*** Opening Entries supplied ***
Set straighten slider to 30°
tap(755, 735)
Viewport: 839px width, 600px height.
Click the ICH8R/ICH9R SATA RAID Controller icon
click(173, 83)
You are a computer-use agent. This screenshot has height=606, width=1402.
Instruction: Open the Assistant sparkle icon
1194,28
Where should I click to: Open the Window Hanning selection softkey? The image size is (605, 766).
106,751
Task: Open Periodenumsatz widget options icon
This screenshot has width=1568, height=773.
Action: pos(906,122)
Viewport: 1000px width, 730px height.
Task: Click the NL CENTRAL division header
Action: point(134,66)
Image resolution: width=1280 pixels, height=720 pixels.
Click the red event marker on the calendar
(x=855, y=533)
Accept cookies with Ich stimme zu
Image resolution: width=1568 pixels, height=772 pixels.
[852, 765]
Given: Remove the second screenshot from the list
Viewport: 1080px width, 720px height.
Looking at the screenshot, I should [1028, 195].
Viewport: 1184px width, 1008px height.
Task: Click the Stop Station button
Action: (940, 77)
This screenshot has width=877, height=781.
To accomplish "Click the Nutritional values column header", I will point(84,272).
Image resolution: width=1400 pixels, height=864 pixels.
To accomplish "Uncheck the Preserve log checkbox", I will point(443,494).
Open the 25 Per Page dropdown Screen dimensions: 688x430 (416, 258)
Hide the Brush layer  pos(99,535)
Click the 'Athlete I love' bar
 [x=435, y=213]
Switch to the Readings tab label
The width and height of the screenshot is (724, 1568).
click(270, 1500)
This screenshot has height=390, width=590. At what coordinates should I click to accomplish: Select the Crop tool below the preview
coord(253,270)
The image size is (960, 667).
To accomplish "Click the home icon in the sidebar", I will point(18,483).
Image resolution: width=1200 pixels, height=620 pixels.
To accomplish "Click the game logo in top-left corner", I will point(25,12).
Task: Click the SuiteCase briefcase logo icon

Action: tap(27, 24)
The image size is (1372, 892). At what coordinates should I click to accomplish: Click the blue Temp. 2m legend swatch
*** Closing Entries supplied ***
→ **Assignment**
Repeat, exactly and only, the lines above from the one containing "Click the 'Athlete I love' bar" through the end of the material.

→ **Exercise result**
Click the 'Athlete I love' bar
 [x=435, y=213]
Switch to the Readings tab label
The width and height of the screenshot is (724, 1568).
click(270, 1500)
This screenshot has height=390, width=590. At what coordinates should I click to accomplish: Select the Crop tool below the preview
coord(253,270)
The image size is (960, 667).
To accomplish "Click the home icon in the sidebar", I will point(18,483).
Image resolution: width=1200 pixels, height=620 pixels.
To accomplish "Click the game logo in top-left corner", I will point(25,12).
Task: Click the SuiteCase briefcase logo icon

Action: tap(27, 24)
The image size is (1372, 892). At what coordinates should I click to accomplish: Click the blue Temp. 2m legend swatch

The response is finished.